▸ Problem details
Rewrite the entries below as a JSON list of strings, one string per line and skipping blank lines, covering everything from the line containing "Open the PKS SHOP dropdown menu" down to the line containing "Action: click(x=161, y=292)", both included. Leave the pictures out of the answer.

▸ Task inputs

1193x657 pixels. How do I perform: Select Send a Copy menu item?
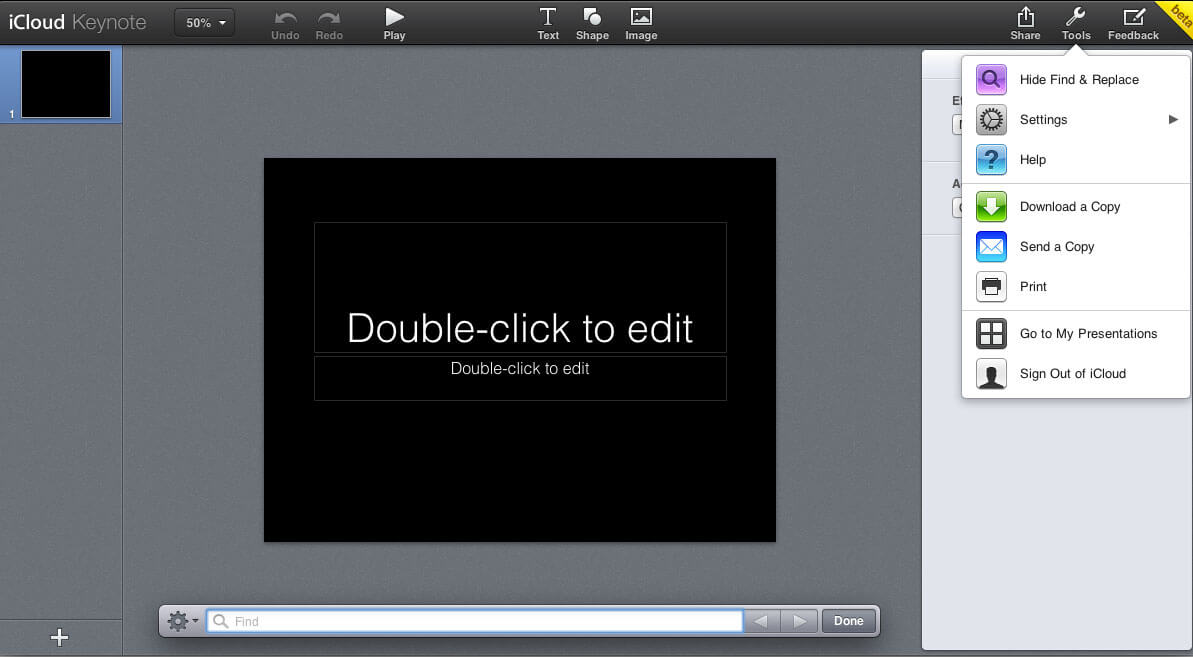[1056, 247]
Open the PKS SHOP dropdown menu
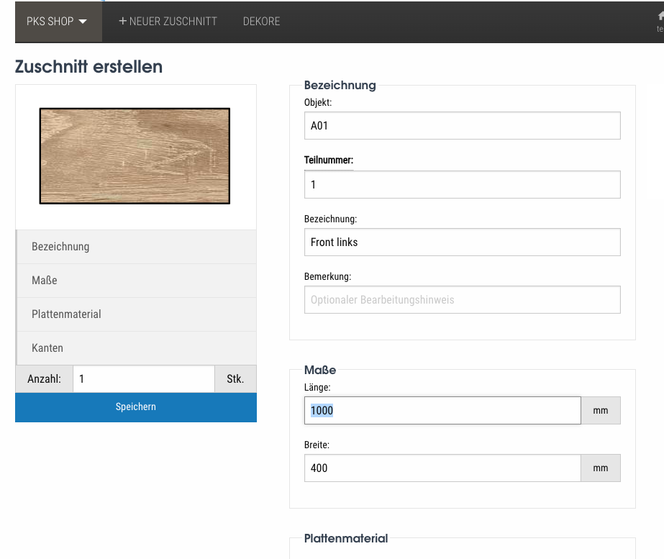This screenshot has width=664, height=559. tap(58, 22)
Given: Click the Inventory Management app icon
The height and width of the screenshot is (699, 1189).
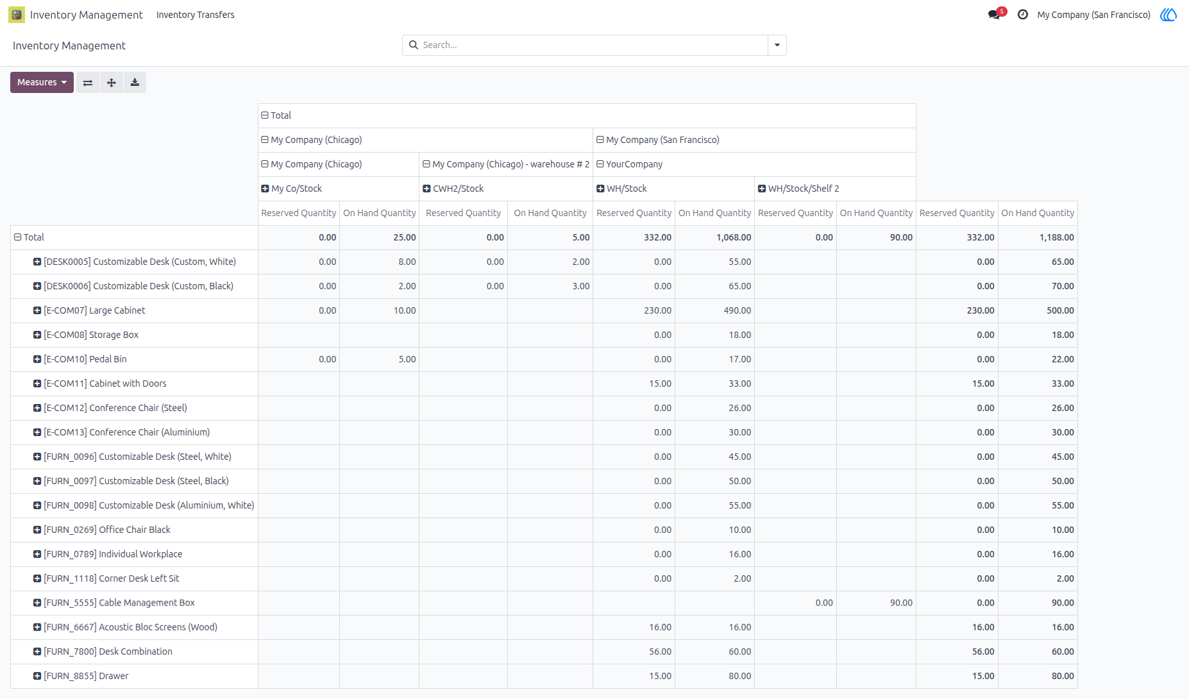Looking at the screenshot, I should click(x=17, y=15).
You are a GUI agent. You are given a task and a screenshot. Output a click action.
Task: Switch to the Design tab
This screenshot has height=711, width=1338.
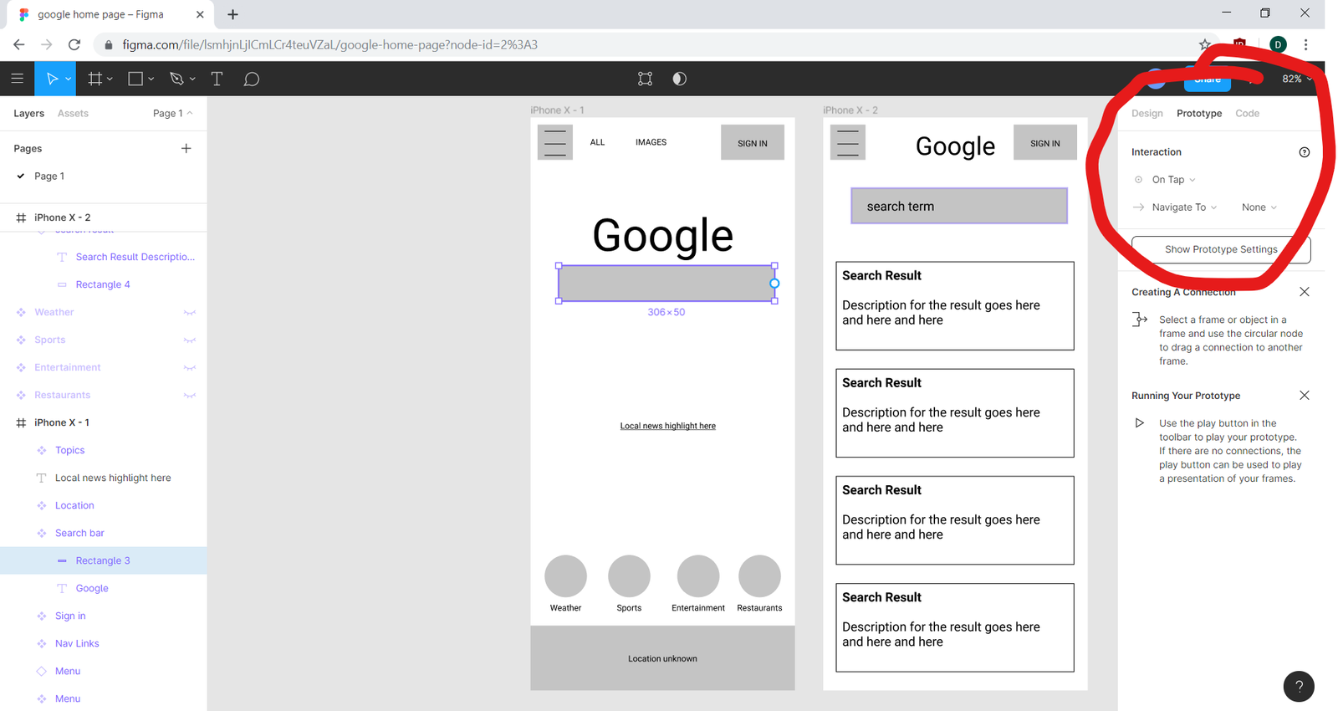(1146, 114)
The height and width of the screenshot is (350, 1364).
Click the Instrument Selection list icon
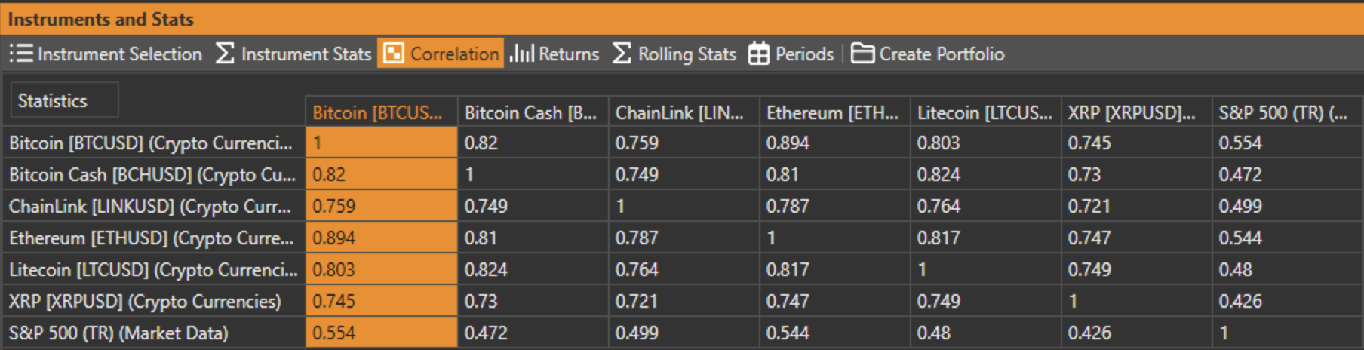point(21,54)
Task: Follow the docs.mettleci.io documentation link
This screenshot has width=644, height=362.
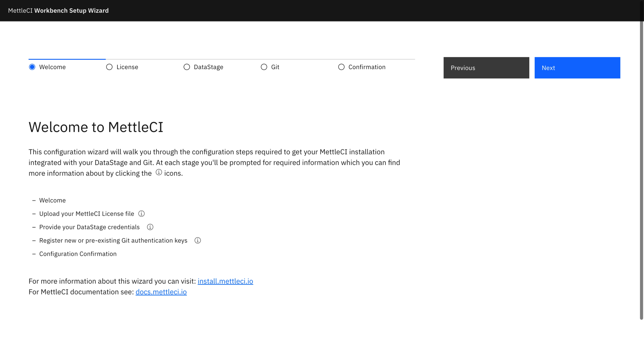Action: click(x=161, y=292)
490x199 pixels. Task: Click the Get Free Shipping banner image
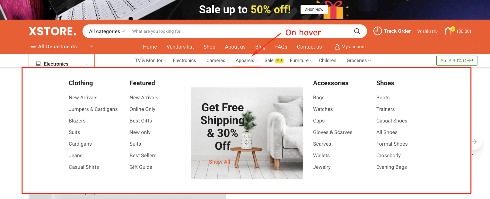pyautogui.click(x=247, y=133)
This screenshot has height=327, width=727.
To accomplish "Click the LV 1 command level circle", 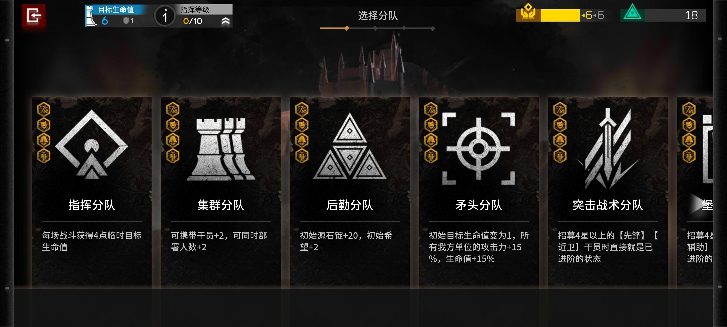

▸ Reply
[
  "Open the PKS SHOP dropdown menu",
  "This screenshot has width=664, height=559. tap(58, 22)",
  "Given: Click the Inventory Management app icon",
  "The height and width of the screenshot is (699, 1189).",
  "Looking at the screenshot, I should click(x=17, y=15).",
  "You are a GUI agent. You are given a task and a screenshot. Output a click action.",
  "Task: Switch to the Design tab",
  "This screenshot has height=711, width=1338.",
  "(1146, 114)",
  "The height and width of the screenshot is (350, 1364).",
  "Click the Instrument Selection list icon",
  "point(21,54)",
  "Task: Follow the docs.mettleci.io documentation link",
  "This screenshot has width=644, height=362.",
  "Action: click(x=161, y=292)"
]